Clinical Information

B-type natriuretic peptide [BNP] is a 32 amino acid neurohormone secreted by the heart to regulate blood pressure and fluid balance (1). BNP is stored in and secreted predominantly from membrane granules in the heart ventricles and is continuously released from the heart in response to both ventricle volume expansion and pressure overload (2).

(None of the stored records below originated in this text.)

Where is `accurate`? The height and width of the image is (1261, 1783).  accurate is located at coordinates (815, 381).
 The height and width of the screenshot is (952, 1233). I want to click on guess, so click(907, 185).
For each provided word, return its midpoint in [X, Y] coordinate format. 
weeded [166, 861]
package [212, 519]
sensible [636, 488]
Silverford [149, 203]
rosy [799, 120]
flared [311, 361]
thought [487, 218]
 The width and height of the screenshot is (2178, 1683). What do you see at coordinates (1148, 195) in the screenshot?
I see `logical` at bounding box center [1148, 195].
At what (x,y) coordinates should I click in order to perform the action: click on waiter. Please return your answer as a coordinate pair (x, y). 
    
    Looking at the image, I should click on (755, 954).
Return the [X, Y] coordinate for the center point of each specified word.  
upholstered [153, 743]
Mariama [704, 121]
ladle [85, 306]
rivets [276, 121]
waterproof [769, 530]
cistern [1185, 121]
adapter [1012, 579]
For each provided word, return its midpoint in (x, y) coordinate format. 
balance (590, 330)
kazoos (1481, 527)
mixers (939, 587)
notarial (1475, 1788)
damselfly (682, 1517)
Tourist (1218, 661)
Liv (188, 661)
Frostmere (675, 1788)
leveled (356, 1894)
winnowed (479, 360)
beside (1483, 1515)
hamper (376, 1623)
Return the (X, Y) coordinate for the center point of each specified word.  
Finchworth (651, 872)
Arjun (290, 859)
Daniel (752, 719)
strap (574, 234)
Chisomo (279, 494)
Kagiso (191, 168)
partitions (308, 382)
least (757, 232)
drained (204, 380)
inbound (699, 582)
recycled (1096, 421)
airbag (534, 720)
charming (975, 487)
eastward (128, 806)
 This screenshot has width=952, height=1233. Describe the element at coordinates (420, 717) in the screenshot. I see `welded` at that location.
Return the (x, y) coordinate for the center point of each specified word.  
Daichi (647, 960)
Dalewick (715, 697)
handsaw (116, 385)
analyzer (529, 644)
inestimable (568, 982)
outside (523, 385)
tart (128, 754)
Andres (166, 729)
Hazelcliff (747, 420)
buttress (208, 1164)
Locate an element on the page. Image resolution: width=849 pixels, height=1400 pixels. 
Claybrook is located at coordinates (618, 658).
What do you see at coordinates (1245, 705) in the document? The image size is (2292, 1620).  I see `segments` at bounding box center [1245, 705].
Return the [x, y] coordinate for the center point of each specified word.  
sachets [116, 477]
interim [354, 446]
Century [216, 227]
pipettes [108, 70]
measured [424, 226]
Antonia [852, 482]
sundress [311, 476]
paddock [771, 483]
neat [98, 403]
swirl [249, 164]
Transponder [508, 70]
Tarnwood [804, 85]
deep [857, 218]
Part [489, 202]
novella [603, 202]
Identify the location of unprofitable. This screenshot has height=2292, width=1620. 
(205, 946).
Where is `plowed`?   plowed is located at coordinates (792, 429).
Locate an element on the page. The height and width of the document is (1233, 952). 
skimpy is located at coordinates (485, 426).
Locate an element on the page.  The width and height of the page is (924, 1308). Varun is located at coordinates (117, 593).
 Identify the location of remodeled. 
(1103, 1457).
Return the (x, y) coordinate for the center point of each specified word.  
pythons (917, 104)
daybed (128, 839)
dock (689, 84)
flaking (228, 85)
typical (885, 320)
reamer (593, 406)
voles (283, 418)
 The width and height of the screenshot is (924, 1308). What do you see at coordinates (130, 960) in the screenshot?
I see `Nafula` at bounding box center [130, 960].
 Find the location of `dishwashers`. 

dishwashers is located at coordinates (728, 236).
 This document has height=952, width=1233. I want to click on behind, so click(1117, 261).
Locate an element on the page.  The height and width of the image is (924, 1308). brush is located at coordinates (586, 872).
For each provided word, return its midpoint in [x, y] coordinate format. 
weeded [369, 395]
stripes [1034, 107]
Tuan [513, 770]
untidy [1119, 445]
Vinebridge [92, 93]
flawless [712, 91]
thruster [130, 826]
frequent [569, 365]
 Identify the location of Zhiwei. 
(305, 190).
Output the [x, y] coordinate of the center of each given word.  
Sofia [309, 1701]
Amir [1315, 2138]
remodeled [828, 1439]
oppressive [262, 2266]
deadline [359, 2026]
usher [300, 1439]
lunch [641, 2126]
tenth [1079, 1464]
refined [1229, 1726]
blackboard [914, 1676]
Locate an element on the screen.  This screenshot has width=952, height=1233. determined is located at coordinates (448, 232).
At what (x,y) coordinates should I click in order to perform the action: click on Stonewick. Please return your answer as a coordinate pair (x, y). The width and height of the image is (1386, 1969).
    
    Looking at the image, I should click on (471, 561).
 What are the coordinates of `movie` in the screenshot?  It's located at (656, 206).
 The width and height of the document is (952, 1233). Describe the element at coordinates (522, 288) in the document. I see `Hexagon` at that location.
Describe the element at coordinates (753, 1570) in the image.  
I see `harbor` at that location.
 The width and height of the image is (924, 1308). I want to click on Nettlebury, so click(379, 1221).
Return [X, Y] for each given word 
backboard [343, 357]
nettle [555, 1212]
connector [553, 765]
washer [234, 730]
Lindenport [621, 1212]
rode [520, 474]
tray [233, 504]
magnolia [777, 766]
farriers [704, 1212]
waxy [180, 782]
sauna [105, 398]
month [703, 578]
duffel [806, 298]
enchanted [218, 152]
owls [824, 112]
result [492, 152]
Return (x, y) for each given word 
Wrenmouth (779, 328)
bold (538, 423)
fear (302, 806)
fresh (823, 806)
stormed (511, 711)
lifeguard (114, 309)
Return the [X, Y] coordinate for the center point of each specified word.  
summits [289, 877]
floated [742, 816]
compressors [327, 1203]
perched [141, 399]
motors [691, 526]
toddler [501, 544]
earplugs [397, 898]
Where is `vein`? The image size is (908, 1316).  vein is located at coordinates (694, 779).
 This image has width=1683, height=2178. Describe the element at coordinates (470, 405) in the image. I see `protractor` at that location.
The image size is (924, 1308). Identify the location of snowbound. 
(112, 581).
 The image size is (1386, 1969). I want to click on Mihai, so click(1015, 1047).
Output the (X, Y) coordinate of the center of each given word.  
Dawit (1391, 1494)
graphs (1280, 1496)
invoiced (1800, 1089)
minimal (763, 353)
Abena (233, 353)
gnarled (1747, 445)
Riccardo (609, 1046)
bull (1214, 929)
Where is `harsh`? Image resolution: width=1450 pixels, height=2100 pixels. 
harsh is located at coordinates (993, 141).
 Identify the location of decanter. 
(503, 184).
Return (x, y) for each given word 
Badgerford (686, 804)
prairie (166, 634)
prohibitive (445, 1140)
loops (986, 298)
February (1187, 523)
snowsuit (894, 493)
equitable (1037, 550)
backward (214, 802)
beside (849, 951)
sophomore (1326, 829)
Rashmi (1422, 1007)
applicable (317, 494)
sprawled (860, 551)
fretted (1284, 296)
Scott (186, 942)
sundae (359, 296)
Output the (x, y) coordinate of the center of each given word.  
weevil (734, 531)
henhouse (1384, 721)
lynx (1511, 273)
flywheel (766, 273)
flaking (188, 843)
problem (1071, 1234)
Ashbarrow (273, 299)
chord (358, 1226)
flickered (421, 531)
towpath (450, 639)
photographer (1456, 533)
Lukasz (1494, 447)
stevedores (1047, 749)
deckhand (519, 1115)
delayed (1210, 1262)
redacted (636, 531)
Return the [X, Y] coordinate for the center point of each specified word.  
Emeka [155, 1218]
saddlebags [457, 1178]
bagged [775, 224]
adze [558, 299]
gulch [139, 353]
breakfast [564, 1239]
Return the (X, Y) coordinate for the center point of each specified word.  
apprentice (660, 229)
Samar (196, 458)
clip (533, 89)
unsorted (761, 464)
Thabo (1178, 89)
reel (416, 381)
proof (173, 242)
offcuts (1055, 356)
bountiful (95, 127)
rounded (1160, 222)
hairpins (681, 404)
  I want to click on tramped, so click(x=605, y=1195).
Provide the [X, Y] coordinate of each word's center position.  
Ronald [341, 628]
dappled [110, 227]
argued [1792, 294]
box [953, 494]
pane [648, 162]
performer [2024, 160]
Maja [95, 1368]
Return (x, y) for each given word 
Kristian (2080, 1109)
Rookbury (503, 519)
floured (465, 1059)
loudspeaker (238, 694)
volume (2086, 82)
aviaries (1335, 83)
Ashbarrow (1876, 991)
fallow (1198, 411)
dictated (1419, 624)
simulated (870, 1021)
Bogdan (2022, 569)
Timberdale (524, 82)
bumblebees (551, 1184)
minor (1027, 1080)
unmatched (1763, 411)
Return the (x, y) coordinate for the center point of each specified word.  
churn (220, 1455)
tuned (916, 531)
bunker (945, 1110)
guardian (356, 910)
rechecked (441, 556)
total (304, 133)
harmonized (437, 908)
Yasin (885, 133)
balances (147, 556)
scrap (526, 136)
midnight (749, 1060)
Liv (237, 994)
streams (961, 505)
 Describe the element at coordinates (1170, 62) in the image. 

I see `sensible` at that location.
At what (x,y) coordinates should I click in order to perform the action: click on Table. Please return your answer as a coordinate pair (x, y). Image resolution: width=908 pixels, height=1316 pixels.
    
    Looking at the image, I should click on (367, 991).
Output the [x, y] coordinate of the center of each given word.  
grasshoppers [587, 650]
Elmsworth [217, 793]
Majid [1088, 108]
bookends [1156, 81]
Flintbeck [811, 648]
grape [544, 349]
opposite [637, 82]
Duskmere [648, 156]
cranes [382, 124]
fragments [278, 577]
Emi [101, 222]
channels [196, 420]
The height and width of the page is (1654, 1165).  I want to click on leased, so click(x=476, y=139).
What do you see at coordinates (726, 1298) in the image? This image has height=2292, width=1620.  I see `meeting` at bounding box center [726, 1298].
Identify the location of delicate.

The renin-angiotensin and natriuretic peptide system counteract each other to regulate arterial pressure. When arterial pressure decreases, the kidneys release renin, a small protein enzyme that circulates throughout the bloodstream. Angiotensinogen, a polypeptide released from the liver, is cleaved in the circulation by renin to form angiotensin I. This biologically inactive decapeptide is cleaved in turn by a second enzyme (angiotensin converting enzyme) to form active angiotensin II. Angiotensin II acts as a vasoconstrictor to increase the peripheral resistance of the arterioles, which increases arterial pressure. Both BNP and ANP (atrial natriuretic peptide) are activated by atrial and ventricular distension due to increased intracardiac pressure. These peptides have both natriuretic and diuretic properties: they raise sodium and water excretion by increasing the glomerular filtration rate and inhibiting sodium reabsorption by the kidney. The natriuretic peptides counteract the effects of renin secretion, causing a reduction of blood pressure and in extracellular fluid volume (3).

The New York Heart Association (NYHA) developed a functional classification system for congestive heart failure (CHF) consisting of 4 stages based on the severity of the symptoms.
Various studies have demonstrated that circulating BNP concentrations increase with the severity of CHF based on the NYHA classification (4-6).